ファイナンシャルプランニング

リスクの分散という考え方

将来のことは分からない。だから、どうすべきか、ここは考え方が大切である。今日は、仕事のこと、資産運用のこと、2つについて考えてみたい。

1.仕事について

現在の勤務先は大丈夫だ、と今は思っているかもしれない。しかし、将来どうなるかは分からない。スキャンダルなどで、現在の勤務先の評判が地に落ちて一夜にして状況が一変するかもしれない。また、変化の激しい昨今においては、現在安泰と思われている業界そのものが社会から不要とされるかもしれない。

その意味で、一つの勤務先だけに固執するのはかなり危険な場合が多い。勤務先が最悪破綻して職を失った場合、収入源がその勤務先だけだと収入はゼロになってしまう。

しかし、例えば、メインの勤務先からの収入が60%として、その他の収入源を20%づつ2か所持っていれば、最悪メインの勤務先からの収入がゼロとなっても、残りの40%の収入が残る。場合によっては、メインの勤務先で費やしていた自身の時間を、これらのその他の収入源に投資すれば、収入のさらなるアップも期待できる。もちろん、メインの勤務先を変える、すなわち転職するという手もある。この場合には、どこにいっても自身という商品を売ることができる、自身のいわば商品力を磨いておく必要がある。その意味で、仕事も自身の時間や労力を投資する行為ととらえてよい。

最近は、メインの勤務先を持たない、副業ならぬ、「複業」という働き方も出てきている。収入源の分散により将来の不確実性に備えることは大切である。

2.資産運用について

資産運用についても同じことがいえる。私は現在アセットアロケーション投資という資産運用を行っている。具体的には、国内債券、国内株式に加え、先進国債券、先進国株式、新興国株式、国内REIT(REIT:不動産を証券化したもの)、そして日本を除く先進国REITの7つのアセットに分散投資し、着実に資産を形成している。

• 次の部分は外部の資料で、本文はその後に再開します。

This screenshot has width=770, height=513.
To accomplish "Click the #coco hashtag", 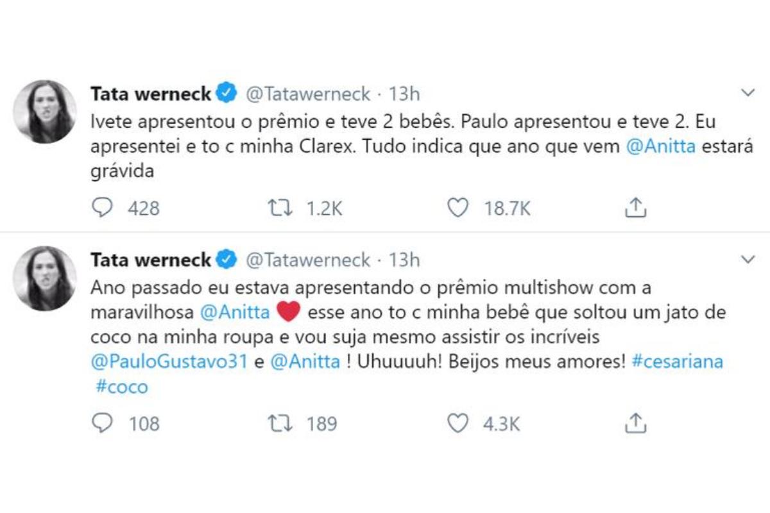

さすがにこれだけ分散していると、日々のブレの幅もかなり安定する。市場全体がリスクオフの状況になったりすると大きく目減りすることもあるが、すぐに回復するため気にならない。

よく投資は怖いもの、といいながら、銀行預金だけをしている人がいる。私から見ると、この方法のほうがよほど怖い。すなわち、日本円だけで全額資産を保有しているということは、100%日本円に投資しているのと同義だからである。例えば、日本円が大幅な円安となったり、将来インフレが生じたりすると、資産は大きく目減りすることになる。堅実に世界に満遍なく投資する方法のほうがむしろ王道と考えてよいだろう。この日本円への100%投資についてはまた機会を改めて書きたい。

仕事にしても、資産運用にしても、1か所に100%投資している人は、何らの分散の対策を打つべきであろう。